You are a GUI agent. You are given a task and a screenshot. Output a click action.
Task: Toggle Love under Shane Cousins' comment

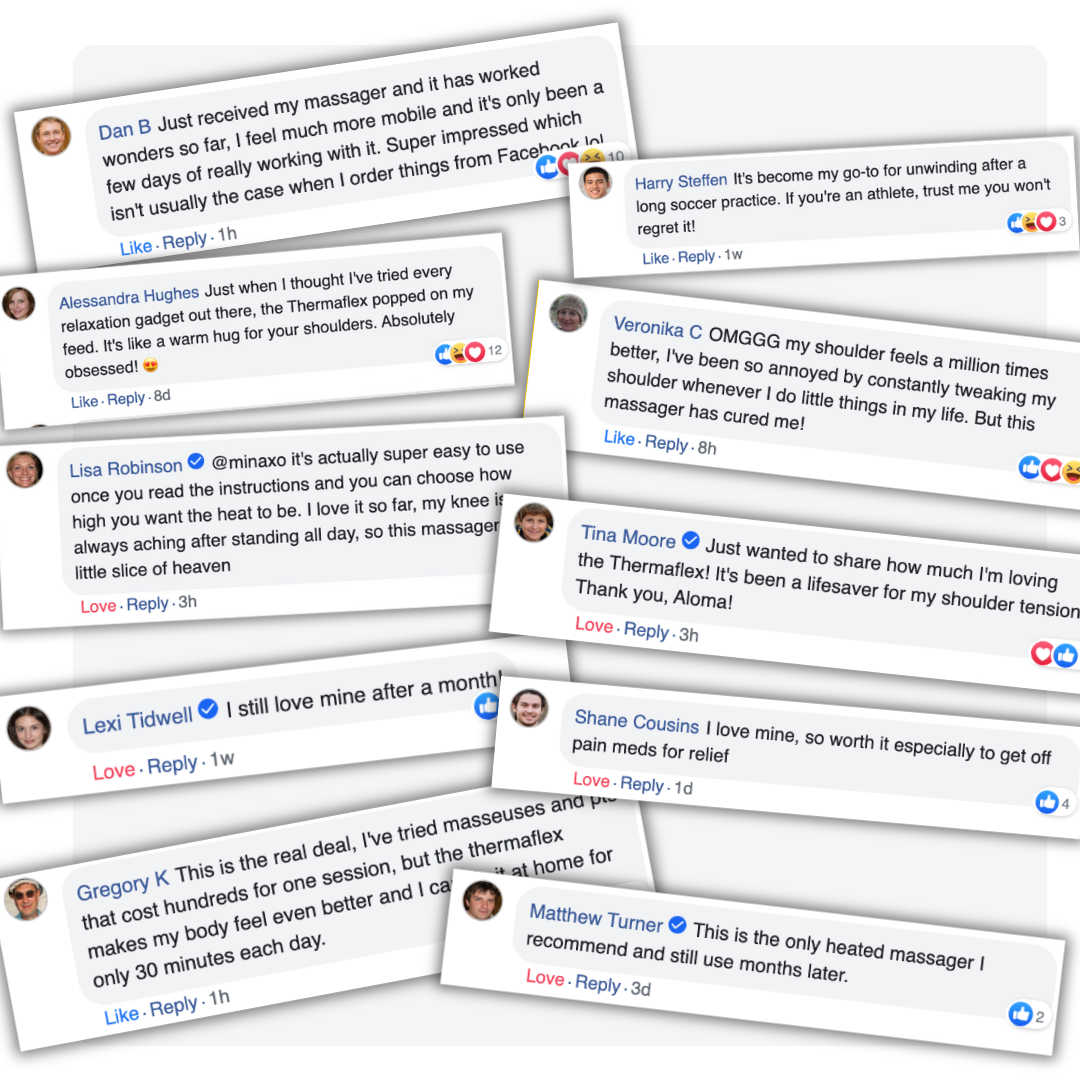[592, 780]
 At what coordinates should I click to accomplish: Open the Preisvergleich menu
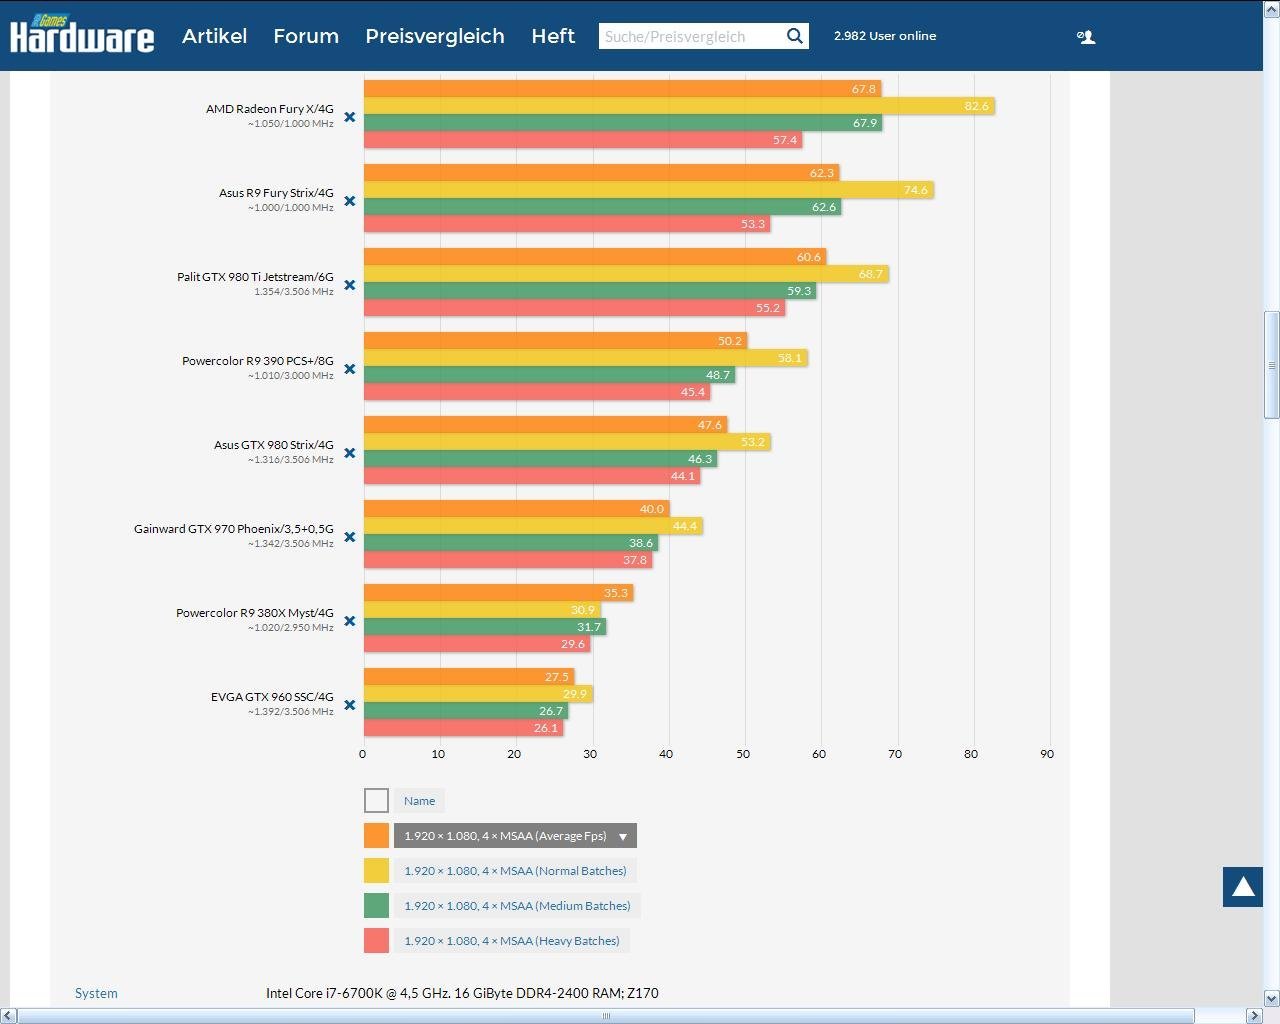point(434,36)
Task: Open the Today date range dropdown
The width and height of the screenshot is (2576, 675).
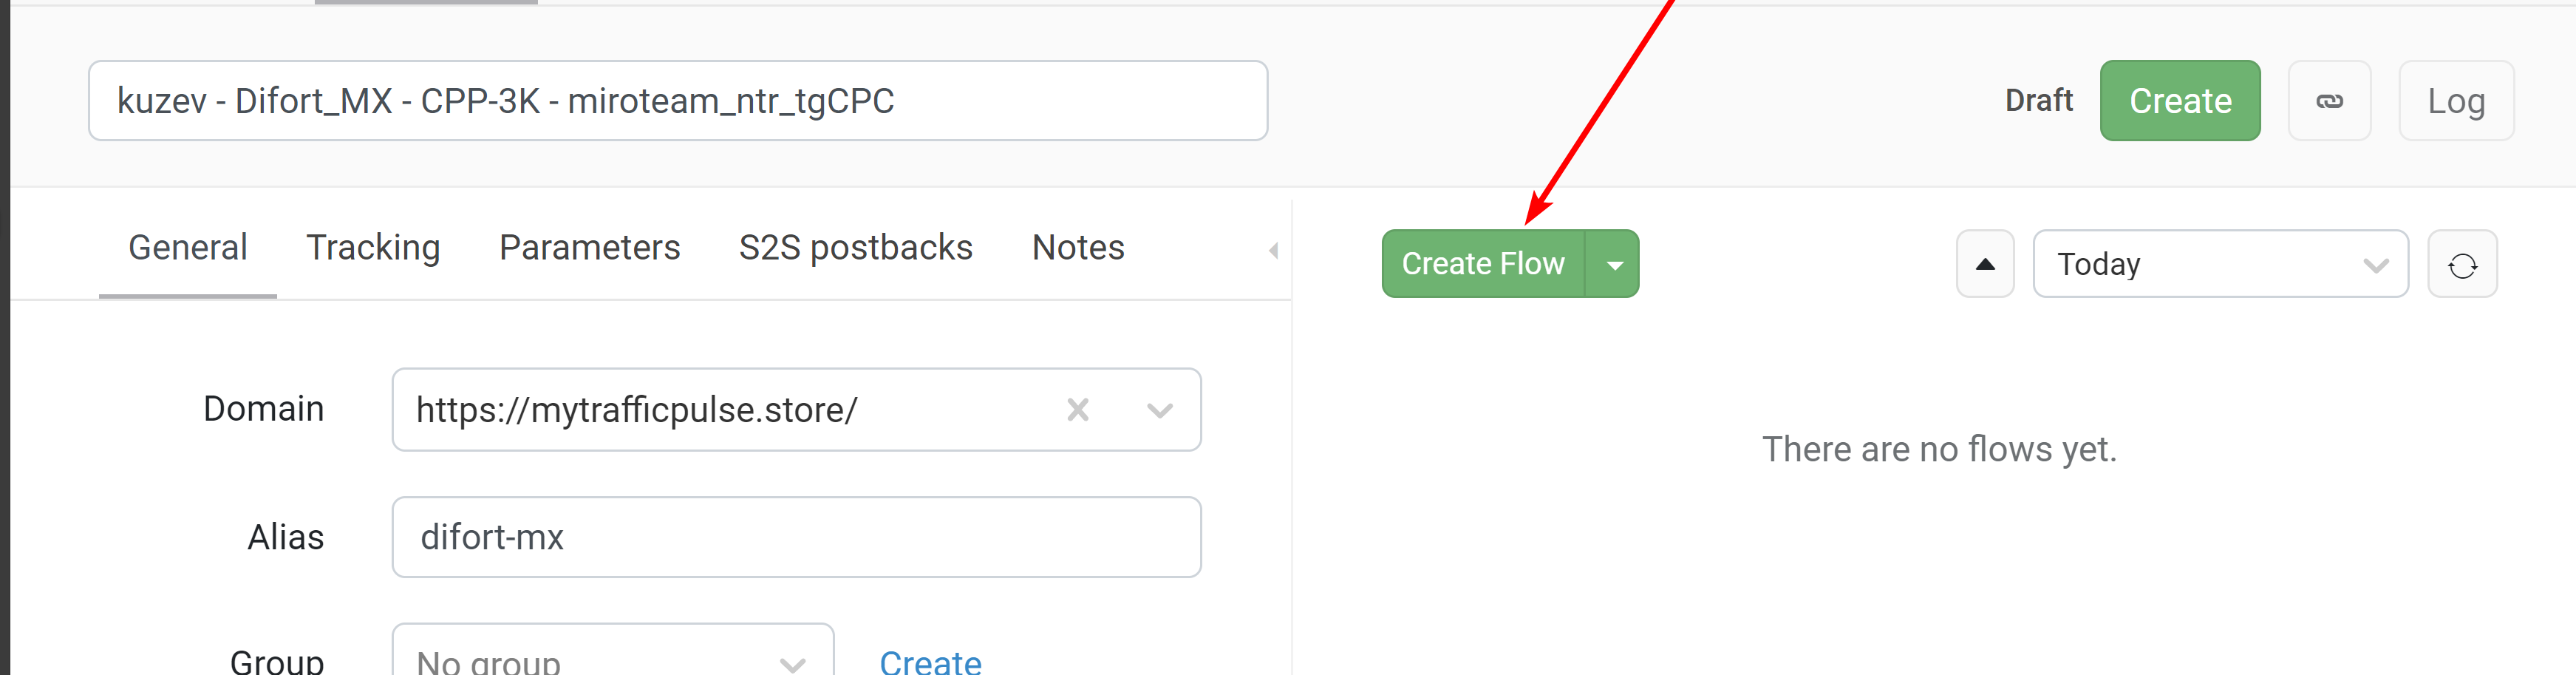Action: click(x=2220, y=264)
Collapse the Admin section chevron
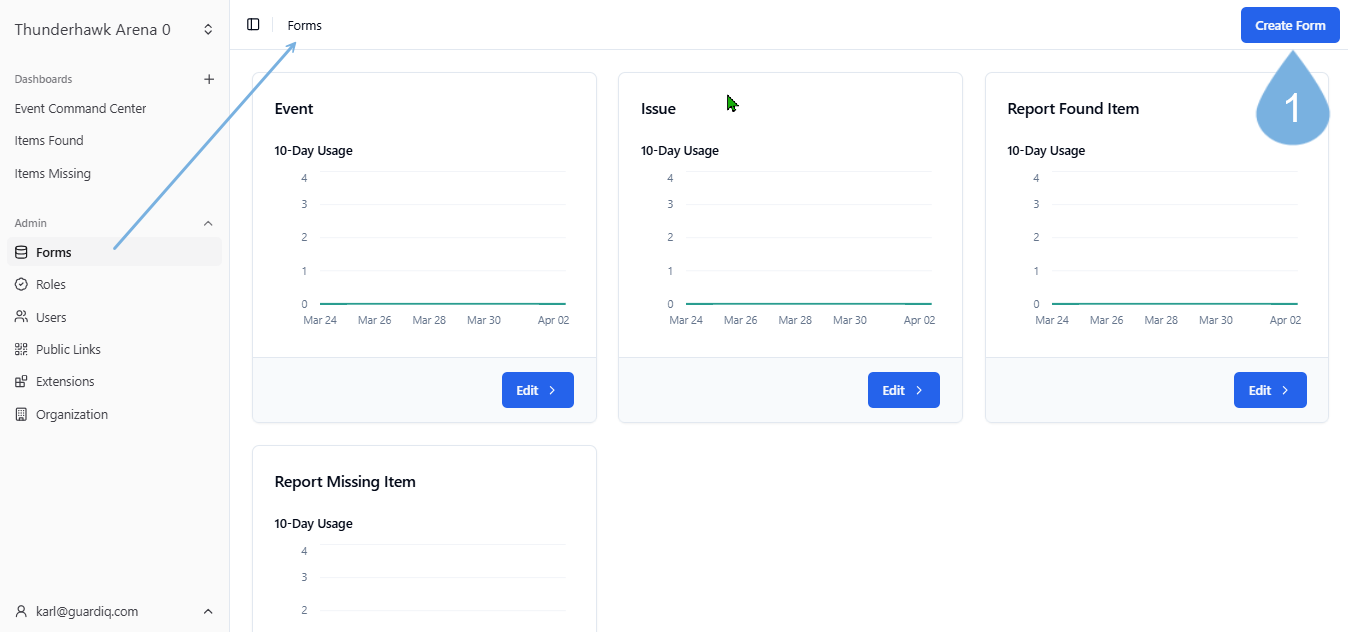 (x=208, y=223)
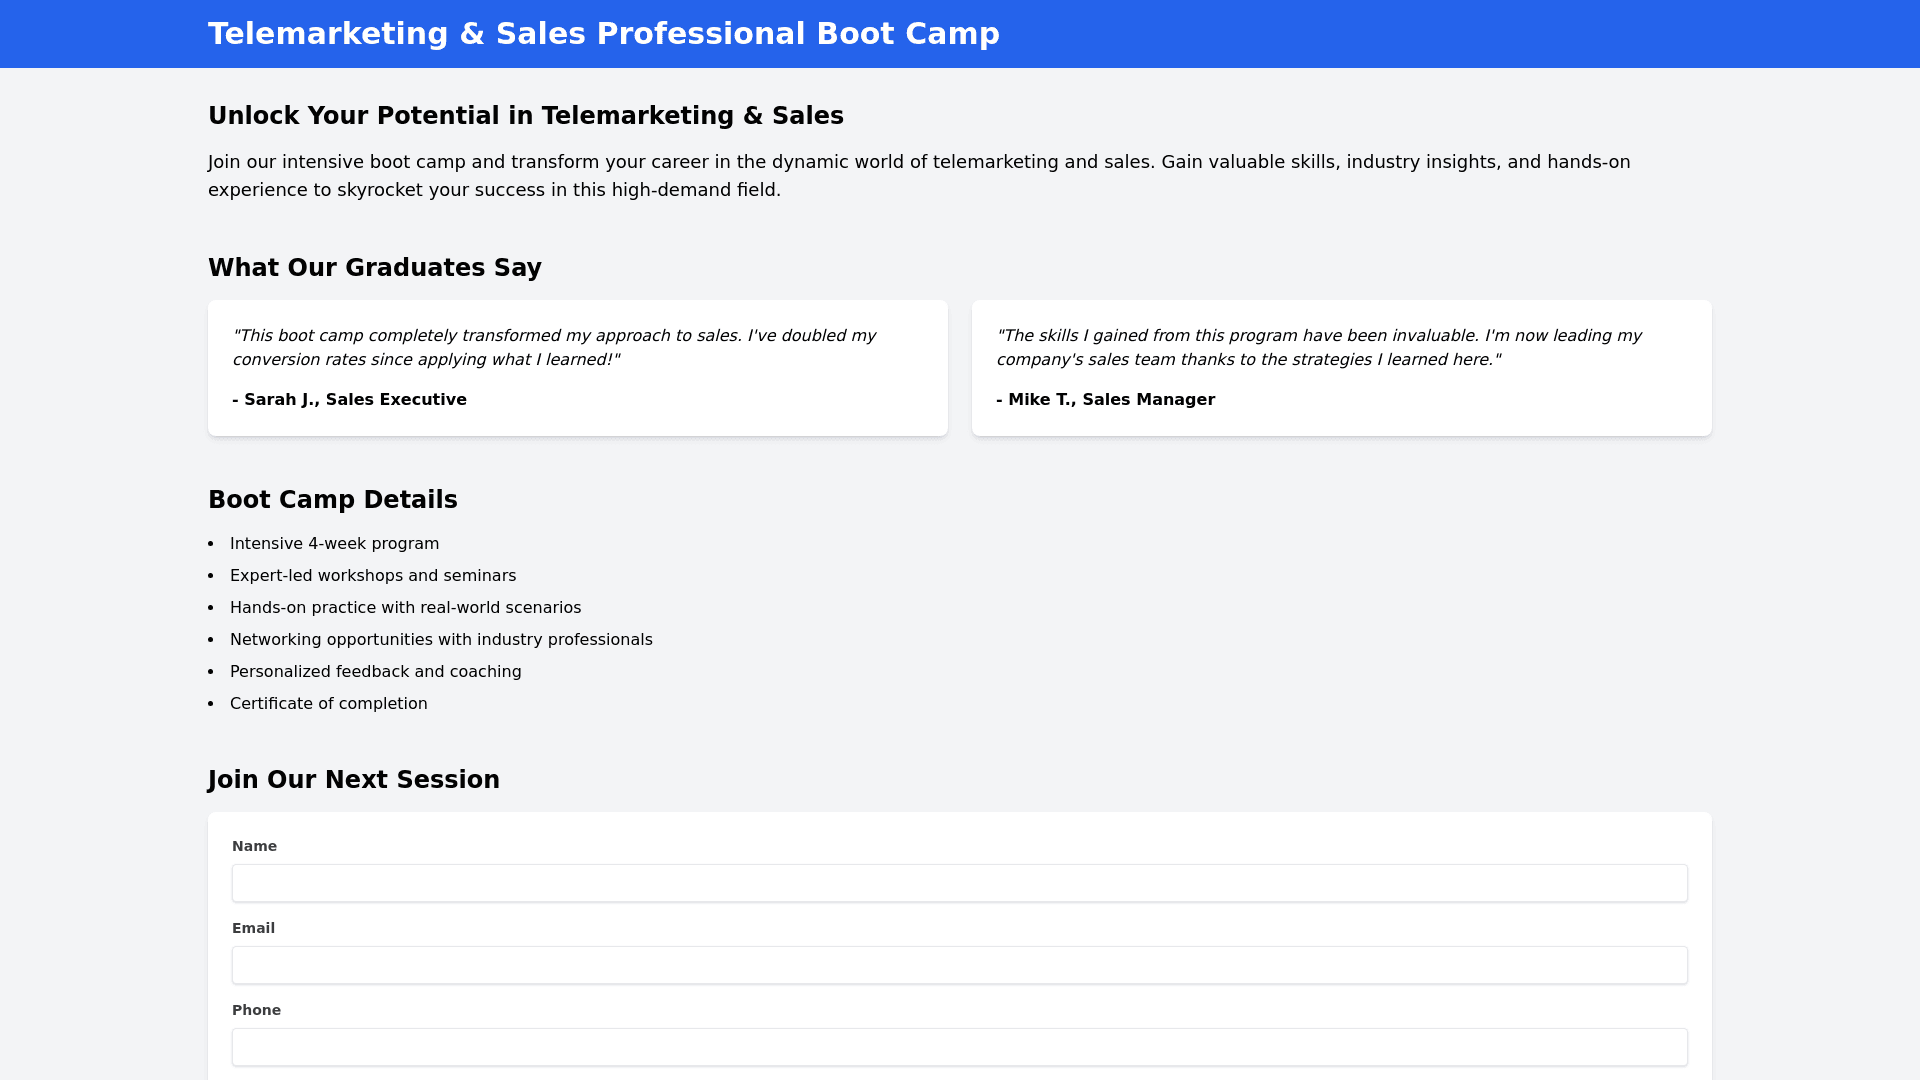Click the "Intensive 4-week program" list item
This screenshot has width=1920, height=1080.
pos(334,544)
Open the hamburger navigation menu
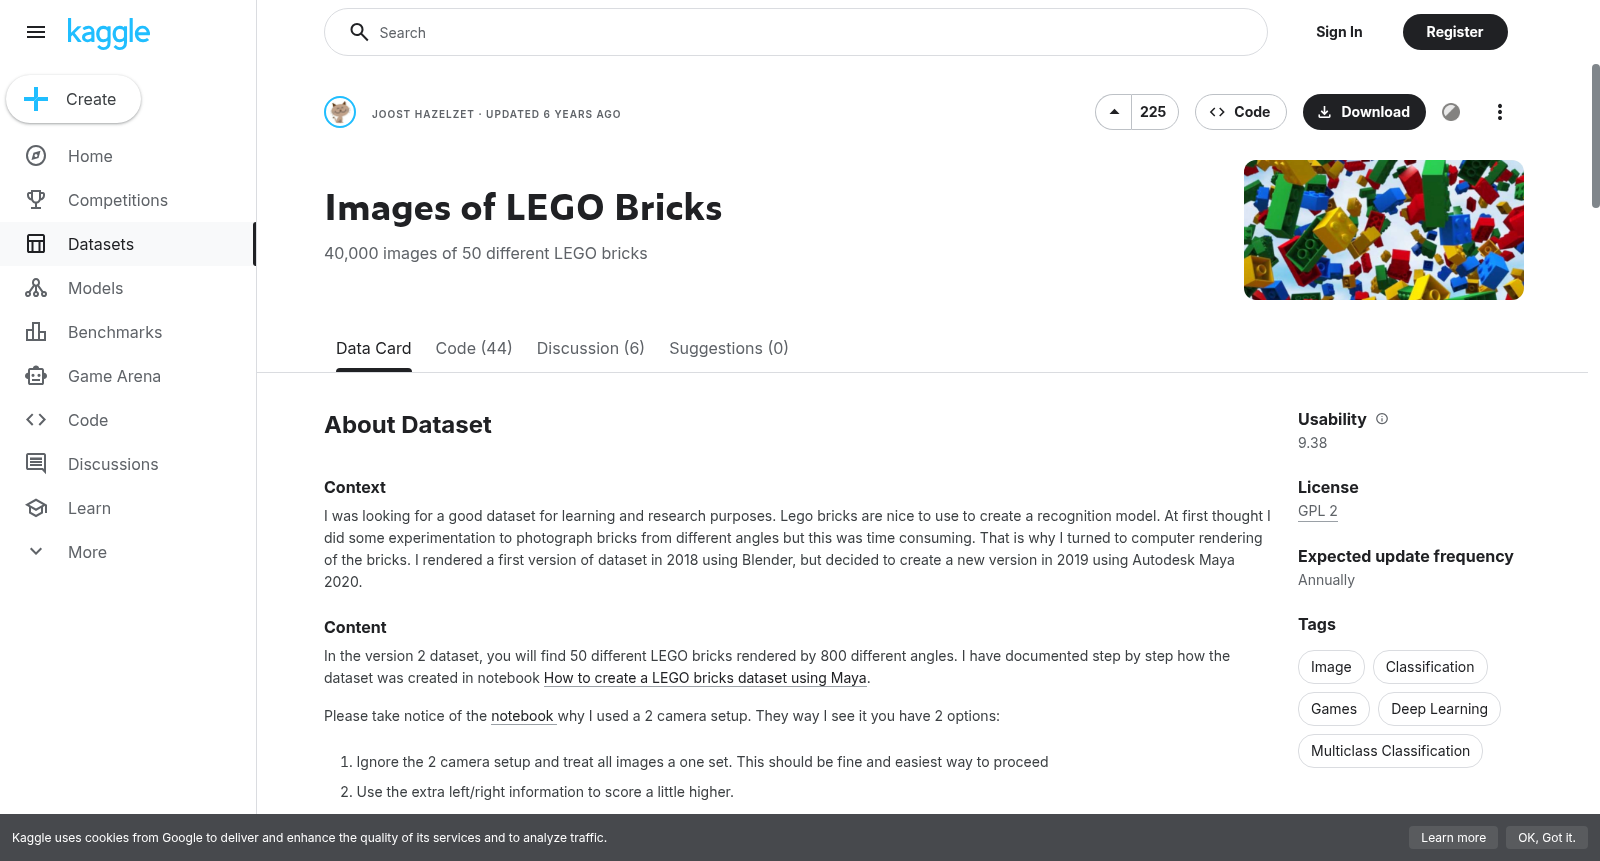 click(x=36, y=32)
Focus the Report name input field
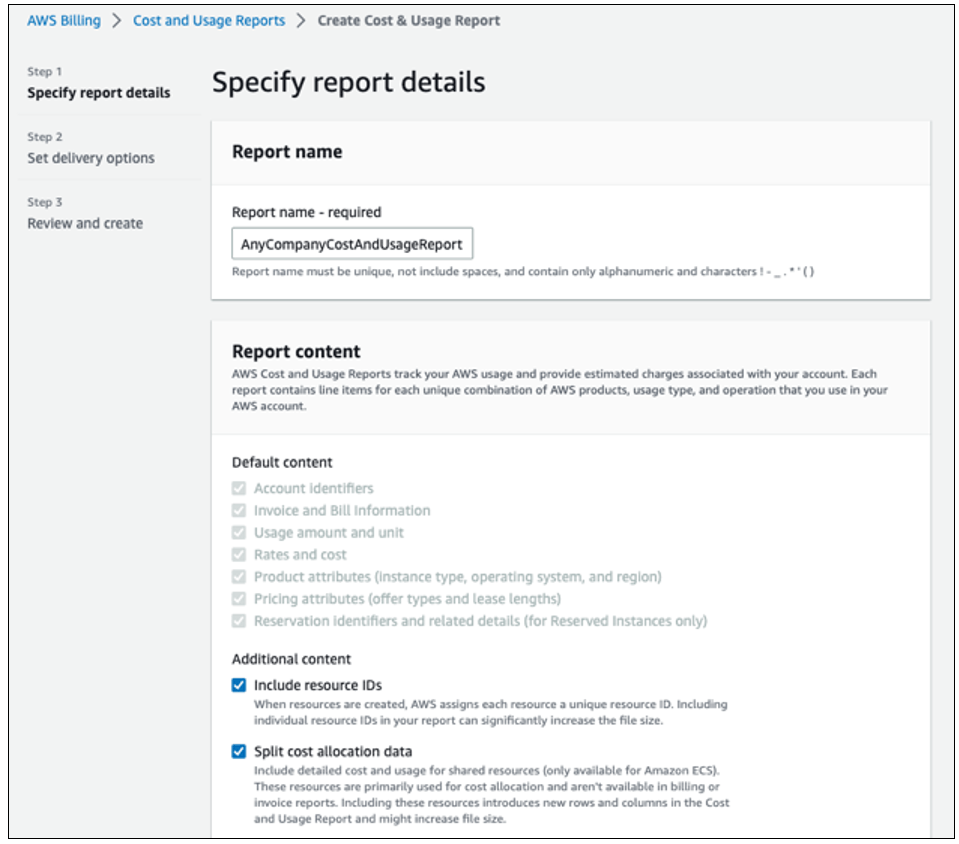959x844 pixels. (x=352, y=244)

- Exercise objective:
Please repeat the data above exactly as it appears, pictures excluded.

- Task solution:
You are a GUI agent. You are given a task and a screenshot. Output a click action.
Task: Toggle Love under Shane Cousins' comment

[592, 780]
 At what coordinates should I click to accomplish: Open the Preisvergleich menu
point(434,36)
Task: Open the Today date range dropdown
The width and height of the screenshot is (2576, 675).
Action: click(x=2220, y=264)
Collapse the Admin section chevron
 (x=208, y=223)
Click the "Intensive 4-week program" list item
This screenshot has width=1920, height=1080.
pos(334,544)
Open the hamburger navigation menu
 click(x=36, y=32)
Focus the Report name input field
959x844 pixels. (x=352, y=244)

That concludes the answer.